Nach der riesigen Erleichterung ging es wieder zurück auf den Weg. Die Strecke war an diesem Tag fast Nebensache nach der Aufregung und den Sorgen am Morgen. Nachdem ich Santo Domingo verlassen hatte, überquerte ich das ausgetrocknete Flussbett des Rio Oja. Am Randstreifen der N-120 entlang ging es weiter, bis ich in einen Feldweg abbiegen konnte. Dieser zog sich entlang der Autobahn. Mit einem Mal erstreckte sich ein riesiges Sonnenblumenfeld vor meinen Augen. Das allein war schon ein Wahnsinns Anblick. Doch nicht nur das. Bis weit in das Feld rein, waren alle Sonnenblumen mit Initialen oder kleinen Botschaften verziert. Der Camino verlief eine ganze Weile parallel zum Feld. Eine wohltuende Ablenkung zur Autobahn und gleichzeitig Balsam für die Seele, immer wenn ich eine tolle oder liebe Botschaft entdeckte.

bis weit in das Feld hinein konnte man etwas „Geschriebenes“ entdecken

Als ich das Feld hinter mir ließ, erwarteten mich jedoch wieder sehr karge Landschaften und abgeerntete Weidefelder. Ich erreichte die Region Castilla y León / Provinz Burgos. Im Frühjahr sah es hier bestimmt ganz toll aus, wenn alles grün und saftig erstrahlte. Jetzt offenbarten sich mir allerdings Felder auf denen sich die hohen Strohhaufen türmten.

aufgetürmte Strohballen am Weg

So wie gestern auch, stoppte ich öfter um die kurze Zeit zur Erholung und Regeneration nutzen zu können.  Ich durchlief viele kleine Ortschaften, in denen es sich anbot immer mal kurz zu verweilen um den Akku aufzuladen. Bereits um kurz vor 14 Uhr erreichte ich mein Tagesziel, Belorado. Auf dem Kilometerzähler meiner Uhr erschien die Zahl 22. Als ich den Ort erreichte und gerade an der ersten Herberge vorbeilaufen wollte um ins Zentrum zu gelangen, hörte ich eine Stimme die meinen Namen rief: „Stephan, komm hier hoch, es gibt einen Pool!“ Verwundert schaute ich nach oben, da die Herberge auf einer Anhöhe lag. Es war Louise die mir zurief. Sehr unglaubwürdig entgegnete ich ihr: „Verarsch mich doch nicht“ :-). Doch sie bestärkte ihre Aussage und so stoppte ich und ging den Weg nach oben.

Mein Blick schweifte über die Anlage und ich konnte es kaum glauben.
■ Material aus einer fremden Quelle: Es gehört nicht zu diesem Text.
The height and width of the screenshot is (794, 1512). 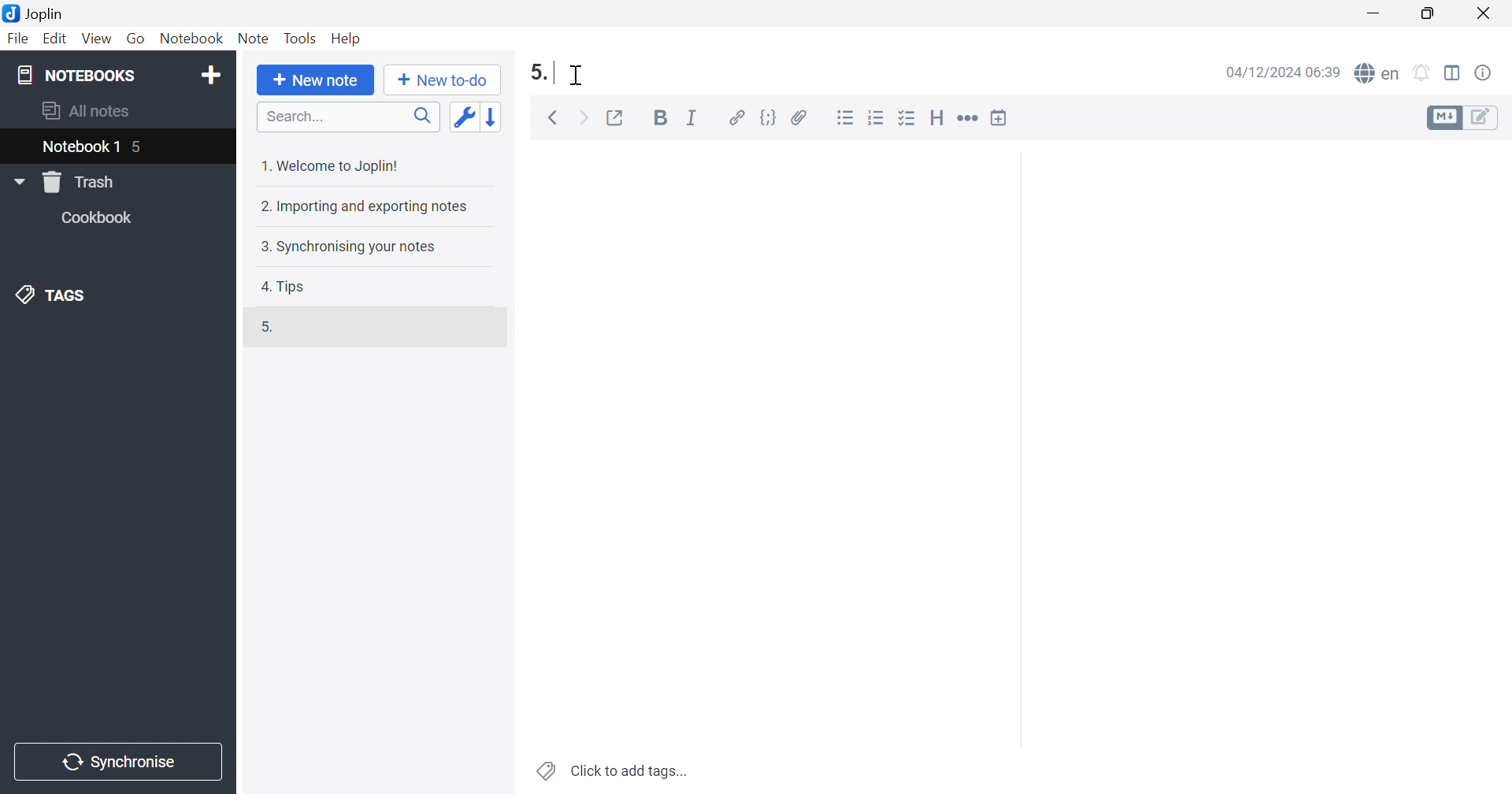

Da war ein kleiner aber feiner Pool mitten im Grünen neben der Herberge und dem Restaurant. Heute Morgen hätte ich mit allem gerechnet und auch, dass mein Weg eventuell enden müsste und jetzt belohnte mich der Camino mit dieser herrlichen Anlage, die ich völlig übersehen hätte, wenn Louise mich nicht beim Vorbeilaufen aufgehalten hätte. Ich überlegte nicht lange und checkte ein, kümmerte mich kurz um meine durchgeschwitzten Anziehsachen und suchte sofort wieder den Weg zurück in den Garten. Julius, Chris und Ivan erreichten die Herberge ebenfalls kurze Zeit später. Bei stahlblauem Himmel und ca. 25 Grad ließen wir uns nieder und genossen gemeinsam den ganzen Tag am Pool. Ab jetzt folgte eine Runde Sangria nach der Nächsten. Die Bilder, die ich jetzt nach Hause schickte, glichen Urlaubsfotos und von einem anstrengenden Pilgerweg konnte man hier nichts zu erkennen.

Badewetter in Belorado

Der Nachmittag verging so natürlich wie im Flug. Wir genossen das Wetter und die Abkühlung im Wasser im ständigen Wechsel. Als so langsam die Dämmerung einsetzte, gingen wir alle in die Herberge um uns für das Abendessen fertig zu machen. Kurze Zeit später trafen wir uns im Restaurant wieder um unseren Hunger mit einem traditionellen Pilgermenü zu stillen. Für nur 11 Euro bekamen wir eine reichliche Auswahl an tollen Speisen und der Region angemessen natürlich auch noch einen schmackhaften Rotwein.

klassisches Pilgermenü in Belorado

Nachdem wir uns alle satt gegessen hatten setzte auch so langsam die nötige Bettschwere ein. Der Stress von heute morgen war längst vergessen. So suchte ich mein Bett auf und schlief ein wie ein Stein.